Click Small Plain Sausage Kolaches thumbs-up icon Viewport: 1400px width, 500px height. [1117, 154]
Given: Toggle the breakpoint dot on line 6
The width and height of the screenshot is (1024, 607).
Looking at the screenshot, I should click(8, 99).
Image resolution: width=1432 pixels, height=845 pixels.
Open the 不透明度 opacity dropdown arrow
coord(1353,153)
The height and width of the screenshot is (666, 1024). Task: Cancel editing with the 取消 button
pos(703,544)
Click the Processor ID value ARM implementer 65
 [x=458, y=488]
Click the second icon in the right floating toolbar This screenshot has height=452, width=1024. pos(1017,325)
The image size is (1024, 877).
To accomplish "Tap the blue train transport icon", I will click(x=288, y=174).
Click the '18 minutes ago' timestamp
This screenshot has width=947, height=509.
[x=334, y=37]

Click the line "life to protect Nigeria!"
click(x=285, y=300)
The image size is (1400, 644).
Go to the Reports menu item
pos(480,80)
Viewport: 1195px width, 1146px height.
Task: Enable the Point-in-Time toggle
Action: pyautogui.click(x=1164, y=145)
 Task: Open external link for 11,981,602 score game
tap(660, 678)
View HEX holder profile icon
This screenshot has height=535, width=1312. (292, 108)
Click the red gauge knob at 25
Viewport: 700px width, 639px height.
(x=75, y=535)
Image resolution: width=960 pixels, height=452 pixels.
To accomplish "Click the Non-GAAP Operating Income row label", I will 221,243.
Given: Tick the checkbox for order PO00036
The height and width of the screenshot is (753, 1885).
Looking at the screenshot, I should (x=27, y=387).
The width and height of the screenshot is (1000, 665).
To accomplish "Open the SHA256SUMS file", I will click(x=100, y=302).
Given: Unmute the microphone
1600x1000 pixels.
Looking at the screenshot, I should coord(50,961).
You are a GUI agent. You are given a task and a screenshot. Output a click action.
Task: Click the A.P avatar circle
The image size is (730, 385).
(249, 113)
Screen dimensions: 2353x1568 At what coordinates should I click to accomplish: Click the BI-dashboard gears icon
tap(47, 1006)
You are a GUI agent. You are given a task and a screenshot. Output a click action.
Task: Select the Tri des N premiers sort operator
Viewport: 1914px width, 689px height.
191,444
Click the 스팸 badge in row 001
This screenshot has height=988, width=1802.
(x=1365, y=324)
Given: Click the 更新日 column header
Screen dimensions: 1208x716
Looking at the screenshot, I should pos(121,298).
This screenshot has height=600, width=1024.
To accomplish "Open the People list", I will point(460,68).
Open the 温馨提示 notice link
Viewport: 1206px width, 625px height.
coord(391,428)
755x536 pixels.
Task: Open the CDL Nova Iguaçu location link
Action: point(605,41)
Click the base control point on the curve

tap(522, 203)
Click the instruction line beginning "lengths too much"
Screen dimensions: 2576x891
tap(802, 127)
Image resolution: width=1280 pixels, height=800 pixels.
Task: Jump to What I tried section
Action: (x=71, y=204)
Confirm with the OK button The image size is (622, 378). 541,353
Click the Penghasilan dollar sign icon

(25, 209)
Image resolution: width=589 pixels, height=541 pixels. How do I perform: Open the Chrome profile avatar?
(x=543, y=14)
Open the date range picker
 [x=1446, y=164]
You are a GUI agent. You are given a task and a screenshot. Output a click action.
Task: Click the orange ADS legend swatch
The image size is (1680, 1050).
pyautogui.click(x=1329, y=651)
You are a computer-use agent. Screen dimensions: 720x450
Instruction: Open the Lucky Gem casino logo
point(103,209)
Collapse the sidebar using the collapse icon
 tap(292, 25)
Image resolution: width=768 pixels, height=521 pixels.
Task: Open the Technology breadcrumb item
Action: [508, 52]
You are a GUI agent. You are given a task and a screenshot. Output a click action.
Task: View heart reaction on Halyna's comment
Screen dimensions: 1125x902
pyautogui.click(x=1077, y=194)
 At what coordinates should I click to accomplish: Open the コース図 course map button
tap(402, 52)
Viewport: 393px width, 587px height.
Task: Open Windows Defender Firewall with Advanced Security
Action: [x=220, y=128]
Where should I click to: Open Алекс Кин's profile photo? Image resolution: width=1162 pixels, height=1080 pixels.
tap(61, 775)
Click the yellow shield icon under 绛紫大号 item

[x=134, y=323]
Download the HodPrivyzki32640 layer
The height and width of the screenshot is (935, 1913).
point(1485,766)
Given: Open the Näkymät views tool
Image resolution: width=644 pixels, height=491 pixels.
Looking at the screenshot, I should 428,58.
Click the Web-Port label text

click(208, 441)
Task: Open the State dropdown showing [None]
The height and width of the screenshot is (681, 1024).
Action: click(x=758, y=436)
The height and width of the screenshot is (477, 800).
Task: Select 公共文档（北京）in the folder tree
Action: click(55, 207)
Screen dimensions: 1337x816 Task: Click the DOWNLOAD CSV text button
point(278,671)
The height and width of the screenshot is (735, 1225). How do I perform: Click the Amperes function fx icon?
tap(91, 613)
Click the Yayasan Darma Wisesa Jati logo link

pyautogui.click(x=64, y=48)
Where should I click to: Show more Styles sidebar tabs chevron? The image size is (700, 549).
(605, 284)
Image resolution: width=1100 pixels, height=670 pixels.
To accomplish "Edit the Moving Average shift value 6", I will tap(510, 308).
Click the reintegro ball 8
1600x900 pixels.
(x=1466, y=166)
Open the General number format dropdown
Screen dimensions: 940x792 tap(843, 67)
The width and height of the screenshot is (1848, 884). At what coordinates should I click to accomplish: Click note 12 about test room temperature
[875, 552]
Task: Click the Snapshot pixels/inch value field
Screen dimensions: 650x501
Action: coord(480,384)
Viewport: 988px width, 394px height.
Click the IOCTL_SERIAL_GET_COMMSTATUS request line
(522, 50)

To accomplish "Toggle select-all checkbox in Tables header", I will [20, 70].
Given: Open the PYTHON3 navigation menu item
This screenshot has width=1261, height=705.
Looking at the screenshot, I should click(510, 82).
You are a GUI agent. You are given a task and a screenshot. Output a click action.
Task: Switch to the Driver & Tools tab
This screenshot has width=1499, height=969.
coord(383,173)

## EXERCISE PROMPT
Give back exactly the lines above starting at the line where "Go to the Reports menu item" appears and ending at the line where "Task: Click the A.P avatar circle" appears, both included, with no other lines.

## EXERCISE RESULT
Go to the Reports menu item
pos(480,80)
Viewport: 1195px width, 1146px height.
Task: Enable the Point-in-Time toggle
Action: pyautogui.click(x=1164, y=145)
 Task: Open external link for 11,981,602 score game
tap(660, 678)
View HEX holder profile icon
This screenshot has height=535, width=1312. (292, 108)
Click the red gauge knob at 25
Viewport: 700px width, 639px height.
(x=75, y=535)
Image resolution: width=960 pixels, height=452 pixels.
To accomplish "Click the Non-GAAP Operating Income row label", I will 221,243.
Given: Tick the checkbox for order PO00036
The height and width of the screenshot is (753, 1885).
Looking at the screenshot, I should (x=27, y=387).
The width and height of the screenshot is (1000, 665).
To accomplish "Open the SHA256SUMS file", I will click(x=100, y=302).
Given: Unmute the microphone
1600x1000 pixels.
Looking at the screenshot, I should coord(50,961).
You are a GUI agent. You are given a task and a screenshot. Output a click action.
Task: Click the A.P avatar circle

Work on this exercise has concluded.